Wednesday, 25 November 2009

The Return of the Atheist Bus Campaign

"Please don't label me," begs the Benetton child on the billboard poster that marks the latest phase of the notorious, and increasingly inacurrately named, Atheist Bus Campaign, "Let me grow up and choose for myself." The target this time is not buses but faith schools, those Orwellian mind re-processing plants for the nation's youth, responsible for deluding our children into praying before false idols, robbing them off that most fundamental of consumer rights: choice. If last year's buses promised us the freedom to "enjoy" our lives, today's billboards, much like the defenders of private health care and private education, asseverate "choice" as their mantra and raison d'etre.

Religion here - and not just religion - is just one more case of brand loyalty amongst formally free consumers. We thence must damn faith schools in much the same way as we would advertisements in children's television scheduling - as premature, unfit for impressionable young minds, who, at any rate, lack the proper purchasing power for such commitment. And so the poster reminds us, in the silhouetted list that forms its backdrop, of the many and varied goods on the doctrinal market place: "Libertarian child, Buddhist child, Agnostic child, Scientologist child, Humanist child, Catholic child, Anarchist child, Zoroastrian child, Atheist child, Muslim Child, Capitalist child, Socialist child, Sikh child, Marxist child, Mormon child, Protestant child ... " All beliefs are apparently equal and free to choose amongst, like a sort of Argos catalogue for our most personal convictions. Nobody, claims Richard Dawkins, would think of labelling their child a Marxist child or a post-modernist child, after all.

The chief problem with the new posters is their implict assumption that some kind of neutral and ideology-free upbringing is both possible and desirable. That we might be able to raise our children without importing to them any values whatsoever (or at least, any values sufficiently coherent to add up to some sort of system or grand recits), so that they might then choose for themselves upon reaching an age of sufficient responsibility - say 17 or 18, around the same time as their first credit card, one presumes - seems as fanciful as it is naive. There are of course rare examples of children who appear to have grown up outside the human symbolic network - poor Kaspar Hauser, out in the woods, and little Isabelle Queresma, raised by chickens - but it would be a rare parent indeed who would hold them up as the very paragons of a healthy upbringing.

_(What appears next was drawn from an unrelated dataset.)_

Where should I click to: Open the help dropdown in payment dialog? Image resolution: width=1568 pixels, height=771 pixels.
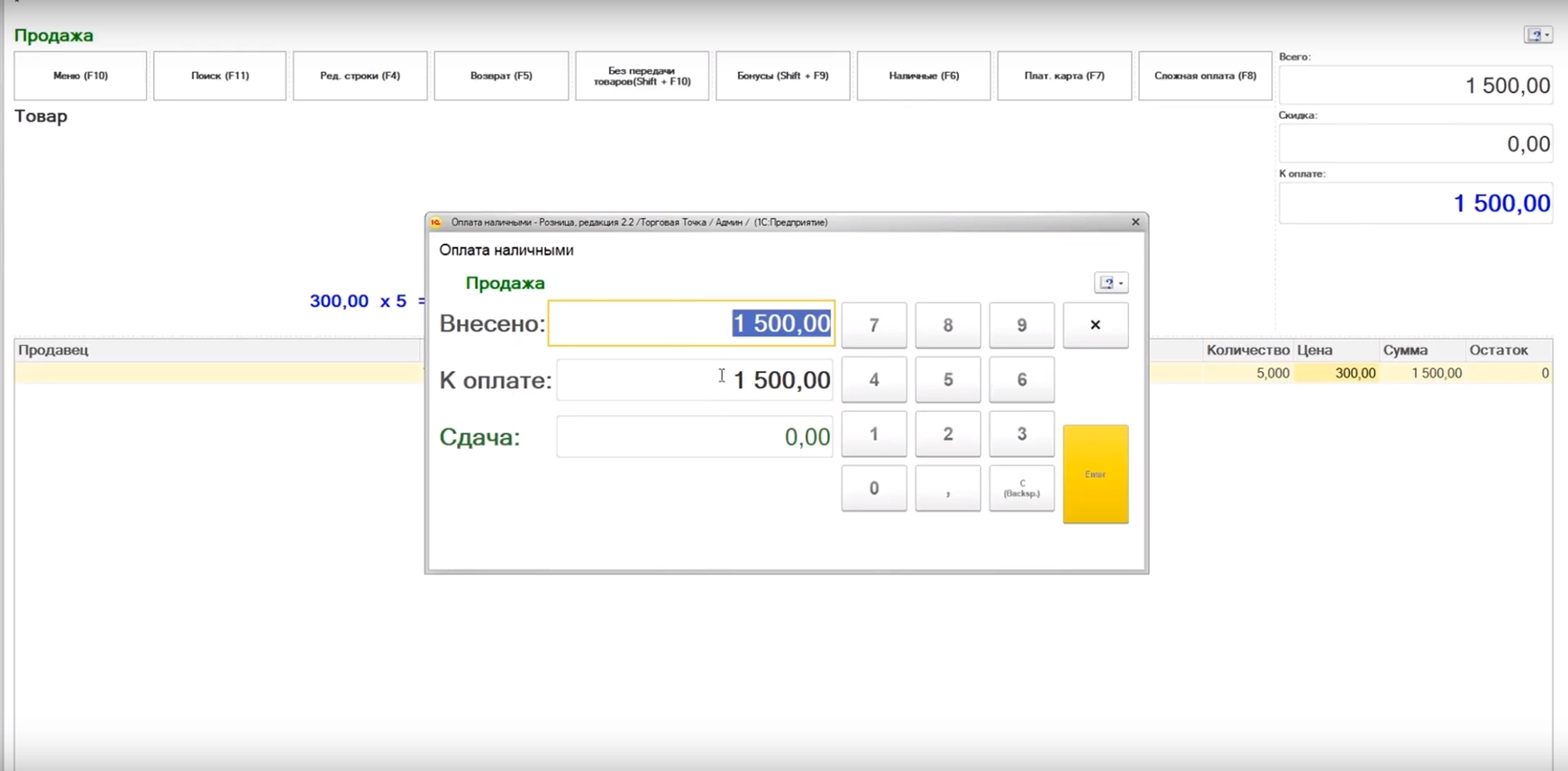1111,283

In the end, there is really no such equality amongst the various 'options' on offer in the background of this poster. One sort of 'child' is not quite equal to all the others. For to raise one's child ("unideologically") in a capitalist society is always already to raise a 'Capitalist child'. Its values will be those of capitalist society, up to and including the belief that one can shop for religions just as one might pick and choose amongst washing machines. Indeed, perhaps the only defence against this auto-engendering of the capitalist child is precisely to explicitly label and raise your son or daughter as a 'Marxist child' or - why not? - a 'Protestant child', 'Muslim child' or 'Catholic child'. With the the almost wholesale collapse of any sort of Left opposition in Western societies, religion has become practically the only bulwark, the only mainstream voice of opposition, against the excesses of capital, from the trademarking of the human genome to the rapidly escalating gap between rich and poor. So, "label me" cries my inner child, "and label me clearly," for there is no label so indelible as that which claims it is none.